Hindistan Dışişleri Bakanlığı, “Hindistan ABD ile stratejik ortak. Rusya ile de özel ve ayrıcalıklı bir ortaklığı var. Dış politikamız bağımsızdır ve buna savunma da dahil” dedi.

ABD’nin Yeni Delhi Büyükelçiliği ise “CAATSA’nın istisnaları veya ülkelere yönelik muafiyetleri yok” açıklaması yaptı.

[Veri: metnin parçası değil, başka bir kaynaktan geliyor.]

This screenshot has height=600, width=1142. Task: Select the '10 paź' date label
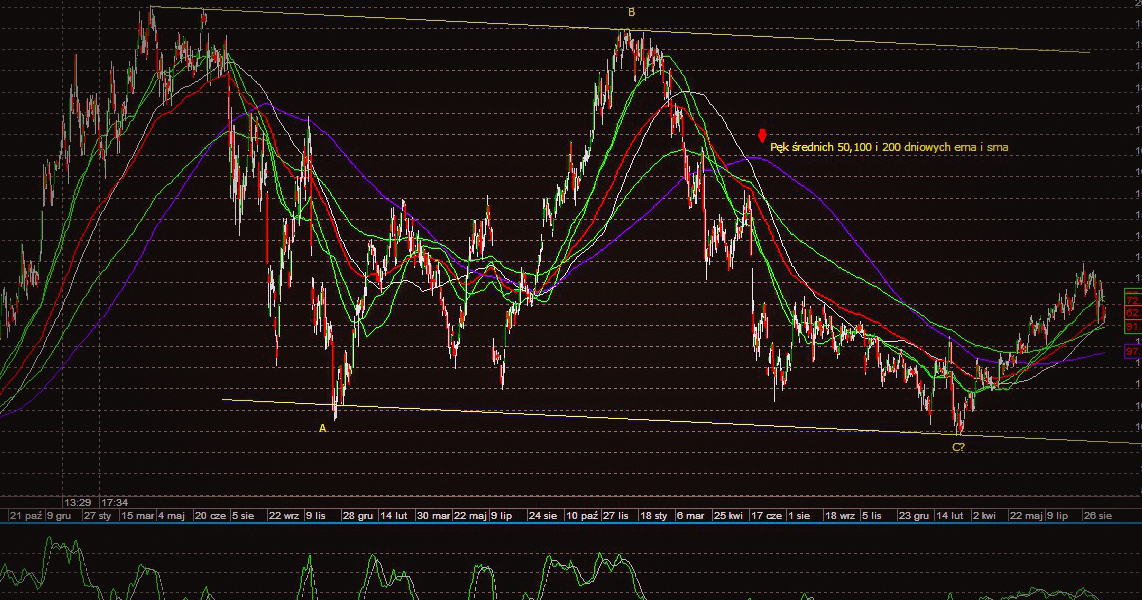[584, 515]
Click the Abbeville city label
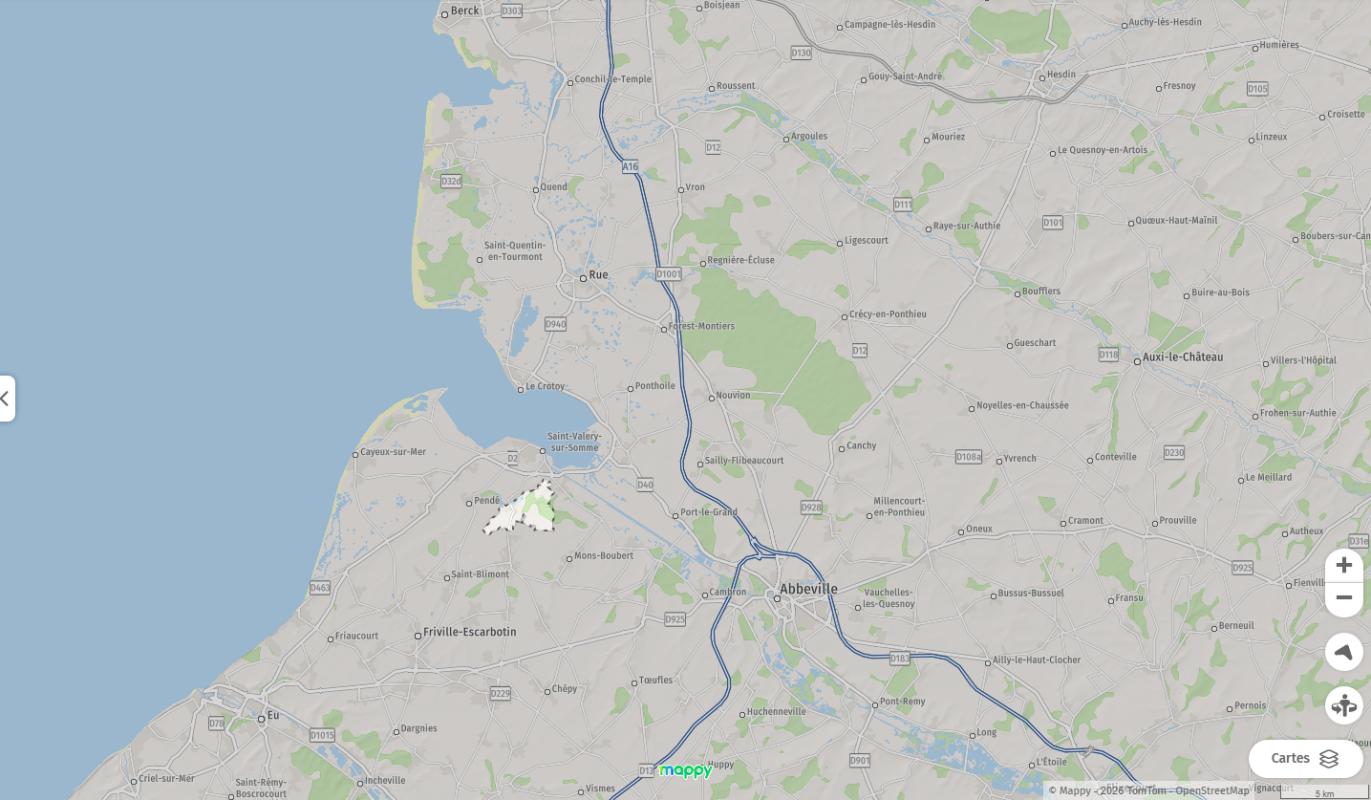The image size is (1371, 800). [x=809, y=589]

ABD’nin ‘dediğimi yapmazsan...’ diye başlayan politikaları, giderek dost ve müttefiklerini uzaklaştırıyor.

Bölgesel politikalarda başlayan bu uzaklaşma, ticarete de yansımaya başladı. Dünyada bir süredir ‘dolar’dan da uzaklaşma var ve ABD’nin attığı her adım bunu hızlandırıyor.

ABD, kendi içindeki ‘darbe’ ve ‘terör’ diye nitelenen girişimlerle yüzleşiyor.

‘Ters-dolarizasyon’la yakın gelecekte ekonomik sorunlarla da yüzleşirse, 2008’deki finans krizindeki gibi sadece ‘sivil protestolarla’ karşılaşmayacak.

Artık kendi içinde siyasal karşıtlığa dayalı organize ve üstelik ‘silahlı’ güçler var...

Bu uçuruma giden sürecin tek ilacı, ABD’nin ‘küresel kanun koyucu’ olmadığı, ‘işine gelen terörist’in müttefik yapılmadığı, iç işlerinde ‘anti-siyaset’le ‘demokratik mekanizmaların’ aşındırılmadığı yeni bir dünya düzeni oluşması.

Türkiye’nin yıllardır haykırdığı bu.

Umarım ABD ve Avrupa’da yeni liderliklerle bu ‘akıl’ devreye girer.

Almanya ile yeni dönem

Almanya’da, Başbakan Angela Merkel’in olası halefi belli oldu: Hıristiyan Demokrat Birlik Partisi’nin (CDU) yeni lideri Kuzey Ren-Vestfalya Eyalet Başbakanı Armin Laschet.

Alman medyası, onu “Türklerin Armin’i” diye tanımlıyor.

Laschet, Merkel’in sıkı bir destekçisiydi, bu politikaları ‘geliştirerek’ sürdürmesi bekleniyor.

Laschet, CDU kongresinde, ‘madenci’ babasına atıfla şöyle dedi: “Güveni babamdan öğrendim. Bana, ‘yerin bin metre altında, sıcak ve karanlıkta çalışırken kimin nereden geldiğinin, dini, ırkı ve nasıl göründüğünün hiçbir önemi olmadığını; önemli olanın yanındakine güven duymak olduğunu öğretti. Bizi ayakta da tutan bu güvendir.”

Baba Laschet’in madenlerde epey bir Türk arkadaşı olması büyük olasılık.

‘Güven’ vurgusu, Laschet’in “Türkiye’ye daha önce verilmiş sözlerin tutulması”na dair görüşlerini de açıklıyor.

Kanımca, olası yeni Şansölye, 29 Ekim 2018’de Köln’de bizzat görüştüğü Cumhurbaşkanı Erdoğan’la Türk-Alman ilişkilerinde ‘güven’e dayalı tarihi bir dönemi başlatabilir.